In 1908 fire destroyed the Bartley Building. Bartley used built a new seven story headquarters at Washington and Ontario Streets, using fire proof materials. The building was the highest point in the Toledo's business district at the time. The Bartley wholesale grocery business became the largest individually owned grocery business in the Midwest.
Rudolph Bartley exhibited the civic and social responsibility expected of a prominent, wealthy business man during this period in Toledos history. He charismatic nature led to extensive and socializing with his colleagues and he also enjoyed a friendly relationship with his customers and employees. He greeted customers personally and although his desk was positioned so that his back was facing the front door of the building, a strategically placed mirror alerted him to a client's arrival.
In 1906 Bartley built a palatial residence at the corner of Collingwood and Jefferson Streets.
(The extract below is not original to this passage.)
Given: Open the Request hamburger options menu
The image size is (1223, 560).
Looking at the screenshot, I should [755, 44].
He entertained friends and employees alike at the "Bartley Mansion." His generosity extended to local charities as well. For example, in early 1900s he donated $200,000 to the First Baptist Church, making possible the addition construction of its building on Collingwood near Central Avenue.
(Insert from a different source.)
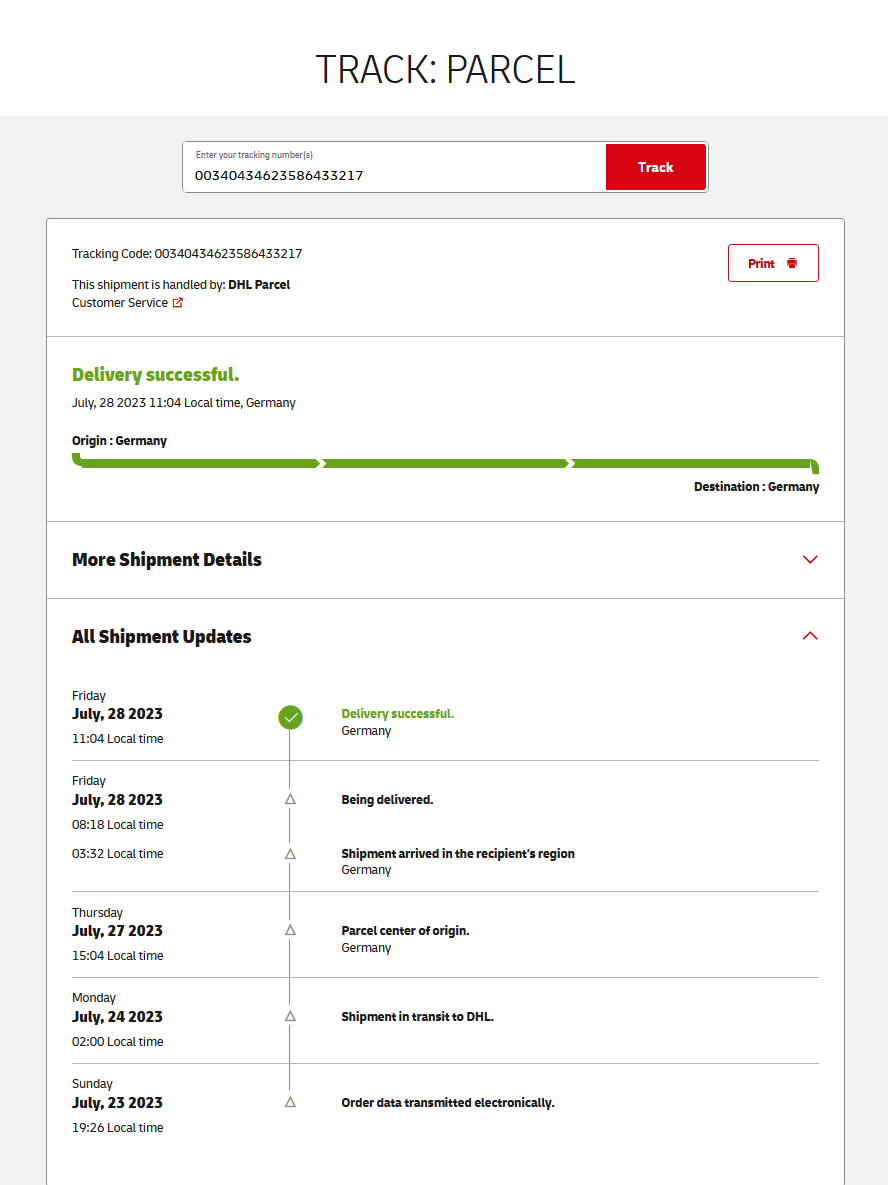Click the 'Order data transmitted' triangle marker
Viewport: 888px width, 1185px height.
290,1102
Bartley's community service extended to local politics. As a friend to Samuel "Golden Rule" Jones, he worked for the reform mayor's re-election. Bartley ran for mayor against Brand Whitlock in 1907 but was defeated due to the strong Independent movement that dominated Toledo politics at that time. He turned his attention to local civic improvements and served as a two term president of Toledo Business Mens Chamber of Commerce and for five years as a member of the board of elections. He also sat as a director of the Commerce Guardian Trust and Savings bank, as president of the Adams Street Mission, trustee of the First Baptist Church, and director of the Toledo Humane Society. He was a member of the Toledo Yacht Club and a 32nd degree Mason.
Bartley married Hattie Josephine Barnes Dutton of Adrian, Michigan. He adopted his wife's children from a previous marriage, Charles and Virginia. The Bartleys adopted another son, Harry, from the Franklin Company Orphan's Home and took in his brothers, Frank and David. Active in the Toledo community, Hattie gained a reputation for her charitable work. She supported the First Baptist Church and contributed $50,000 to the Baptist Old Folks home and $10,000 to the Salvation Army. At the same time, she worked as accountant and bookkeeper for her husbands business. (Killits, p. 31 and Van Tassel, p. 132.)
Bartley gained renown in the Toledo are for his energy and stable, honest foundations. He died in his home on March 8, 1927 at 75 years old. Hattie Bartley died in early December 1928. Both are interred in the Bartley family mausoleum at the Woodlawn Cemetery.